子どものとき以来のかまくらは、外にいるよりはあったかいけれど、だんだん指先と足先が凍えてくる。その感じと、雪のにおいがなんだかなつかしい。よく知っている、雪のある冬の静謐さを海士町の夜にみて、いまどこにいるんだっけ、と錯覚しそうになる。 

ある日には、島のひとが昨日撃ったというキジをひとり一羽ずつ手渡された。また別の日には大きなカジキが水揚げされたと聞いて、大敷へいそいだ。初めてさばく鳥に、人ひとりほどもあるメカジキ。思わぬ食材を前にひるむのは一瞬で、とにかくやるしかない。 
命あるものをいただくことは植物でも動物でも同じようにありがたく思うけれど、ほんの少し前まで生きて動いていた体に包丁を入れるのは、わたしにとって結構消耗することでもある。 
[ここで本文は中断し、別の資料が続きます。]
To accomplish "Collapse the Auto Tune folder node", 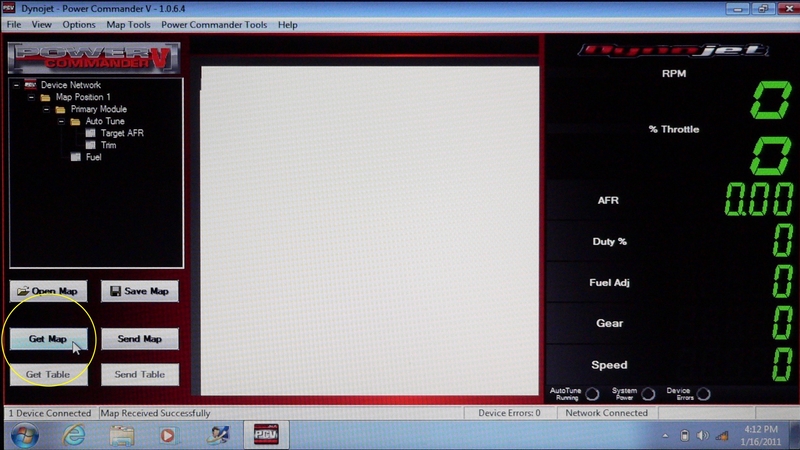I will click(x=61, y=121).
予定調和とはいかない自然に翻弄されて、想定外に疲れてしまったり、やりたかったことが後まわしになっていらついたり。それでもいまだからできることに、丁寧に、向き合っていたいと思う。だし巻きの練習をするために買ってきた大量のたまごも、さばききれていない冷蔵庫の中の魚のことも一旦わすれて、目の前のことに五感を集中する。 
それにしても、頭より五感に入ってくる情報量のなんと多いこと。寺子屋で料理を通して学んでいたのは、技術よりも五感を正しく使うことだったかもしれない。 

まだ寒いけれど、暦の上ではすでに春。 
そう思うとなんとなく陽ざしや空気も春めいて感じられるのは、気持ちの問題か。 
すぐそこまで来ている大好きな季節を待ち遠しく想う。 
でも、今年はゆっくり来てください。できるだけ。